Kafalarda tek bir düşünce var: Bana dokunmaya yılan bin yıl yaşasın.

Hayatımızı bireyselliğe dönüştürdük. 

Bu hale gelmemizde tabii ki kültürel bozulma var. 

Günümüzdeki gelişen teknolojiyle bağlı olarak  kolay yaşam tarzı karşısında insanların sürekli dünyayla iletişim içinde olması kültürel bozulmayı hızlandırdı. 

Batıcı kültür anlayışı toplumlara aktarıldı. 

Kendini düşünen, bireysel yaşayan, çevresinde ne olup bitmiş umurunda olmayan bir yaşam tarzı. 

Sanırım bu işin sonu çok da iyiye gitmeyecek. Bencil bir hayat tarzının toplumlara bir faydası yok ve olmamıştır. Hatta bu yapıdaki toplumlar içine kapanık yaşadığı için yaşam kültürünü de unutmuş durumda. Teknolojiyle, lüks yaşam biçimiyle, bol yemek yeme anlayışı içinde günlerini gün ediyorlar. 

Maalesef şu anda biz de aynı durumu yaşamaya başladık.
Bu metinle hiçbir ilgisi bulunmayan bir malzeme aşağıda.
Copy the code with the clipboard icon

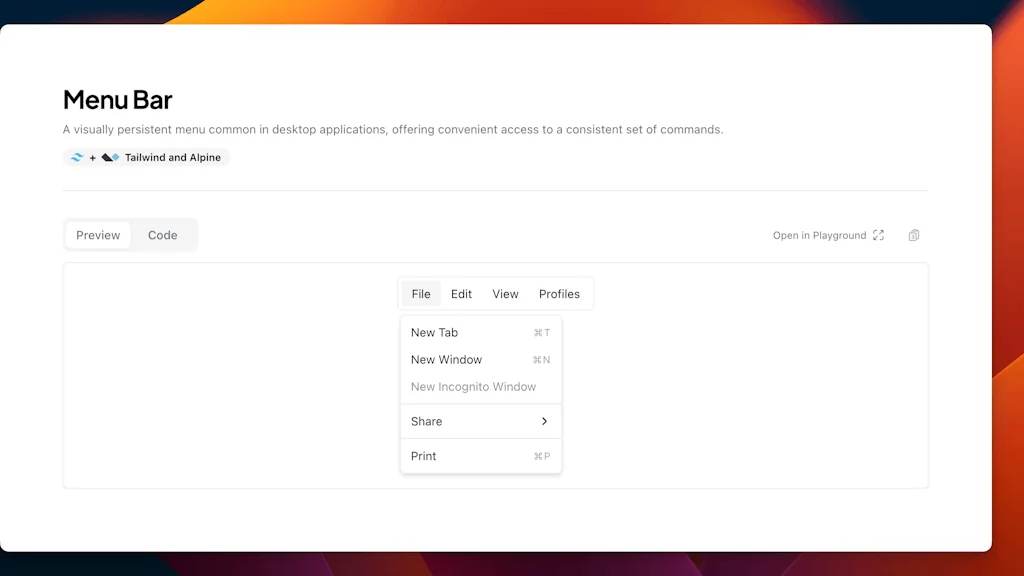913,236
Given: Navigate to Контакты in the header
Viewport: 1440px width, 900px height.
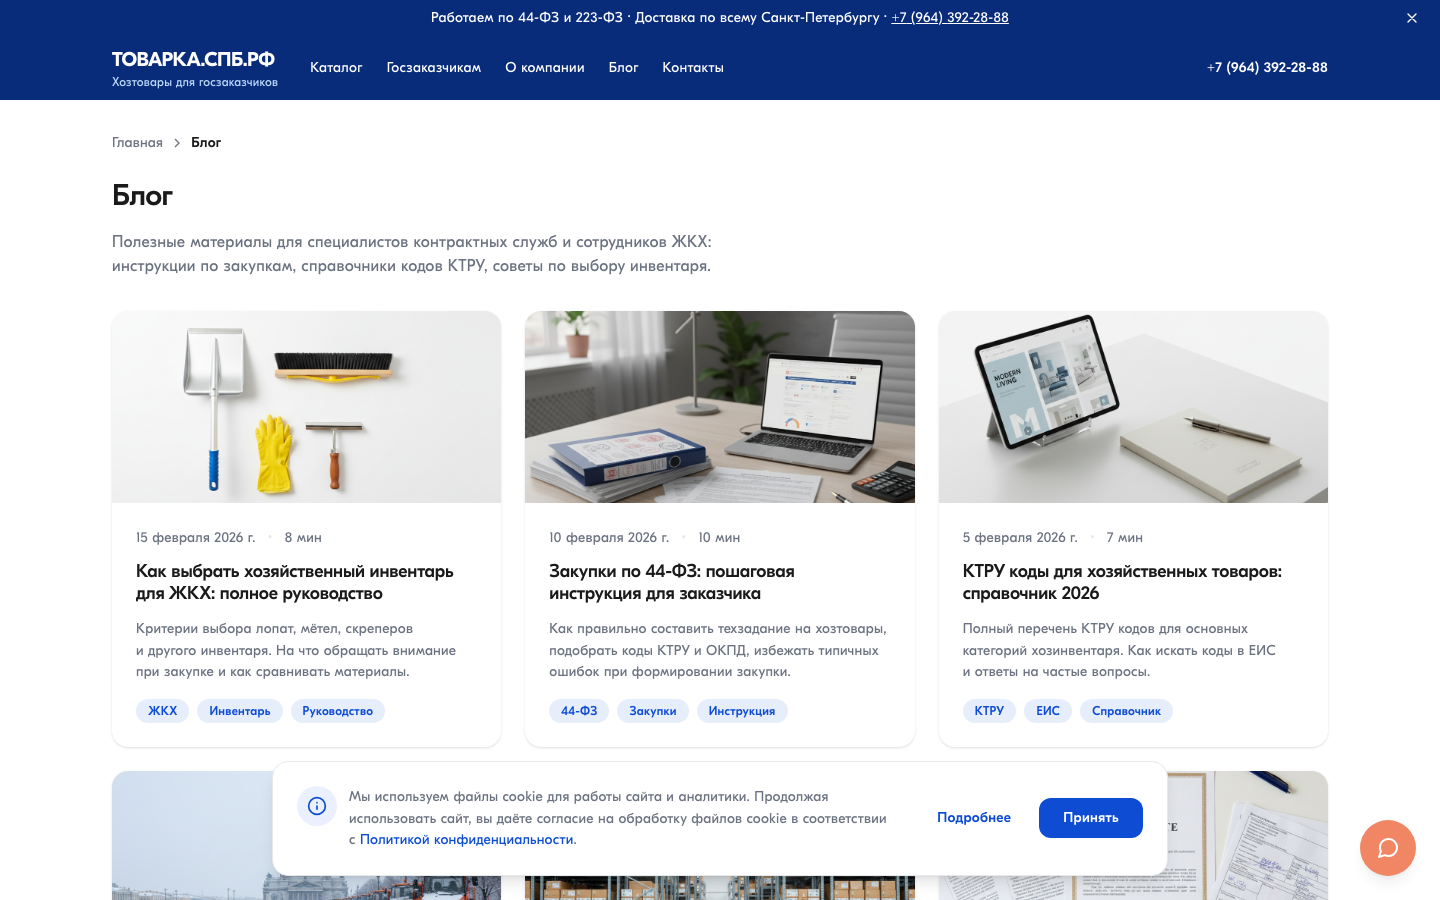Looking at the screenshot, I should tap(692, 68).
Gençlerdeki bozulma hat safhaya çıkmış durumda. Geleneksel aile yapısına bağlı bireyler bu duruma direnmeye çalışsa da belli bir süre sonra onlar da aynı duruma düşüyor. 
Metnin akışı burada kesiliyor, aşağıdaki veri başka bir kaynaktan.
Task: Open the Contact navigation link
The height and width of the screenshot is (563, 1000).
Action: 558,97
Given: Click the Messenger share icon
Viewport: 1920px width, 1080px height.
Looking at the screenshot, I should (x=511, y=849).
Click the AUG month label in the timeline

"Kendin için yaşa ve kendin için öl" anlayışı değişmediği sürece de çok fazla yapacak bir şey yok gibi. 

Bu yapıyı değiştirmek de yeni bir kültürel çalışmanın yapılmasıdır. Göstermelik değerler eğitimi ile bu işin mümkün olmayacağı açık. Daha ciddi çalışmaların yapılması ve toplumunda şimdiden gelecek nesillere örnek olacak yapıya getirilmesi gerekiyor. Toplum insani değerlere yeniden ödenmediği sürece okulda verilen eğitim pratikte kaybolur. Toplumun ruhsal dinamiklerini ortaya çıkarmalı ve ahlak, maneviyat, milli değerler benliklere kazınmalıdır. Aksi takdirde bencilleşen yapı içinde toplumsal yapı ortadan kalkacaktır. 

Bu anlamda şu hikaye oldukça önemlidir; 

Dünya hayatında hep kötülük işleyen bir adamı ölünce cehennem kapısında bir melek karşıladı. 
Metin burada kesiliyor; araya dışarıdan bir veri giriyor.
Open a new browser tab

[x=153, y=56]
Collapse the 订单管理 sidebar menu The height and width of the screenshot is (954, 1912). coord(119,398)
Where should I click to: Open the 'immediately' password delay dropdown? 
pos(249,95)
Melek adama şöyle seslendi: Hayatta iken tek bir gün bile birisine 

iyilik yaptıysan buraya girmeyeceksin.

Günahkar adam uzun süre düşündükten sonra, bir keresinde ormanda gördüğü örümceği hatırladı.  Balta girmemiş ormanda yürürken önüne  bir örümcek ağı çıkmıştı. Adam ağı bozmamak ve örümceği ezmemek için o gün yolunu değiştirmişti. Heyecan içinde o günü meleğe anlattı. 

Melek adama gülümsedi ve ardından elini şaklattı.

Gökten bir örümcek ağı inmişti.

Adam bu ağa tutunarak cennete girebilecekti. 

Adam neşe içinde ağa tırmanırken cehennemden bazıları da bu ağa tutunarak cennete gitmeye çalıştılar. Ama adam ağın o kadar çok insanı taşımayacağından korkarak onları itmeye başladı. Tam o sırada ağ gerçekten koptu ve diğerleri ile birlikte adam da cehenneme düştü.

"Yazık" dedi melek.

"Bencilliğin, hayatında işlediğin tek iyiyi de kötülüğe döndürdü.

O insanlara şefkat gösterebilseydin eğer, ağın herkesi taşıyabileceğini de görecektin."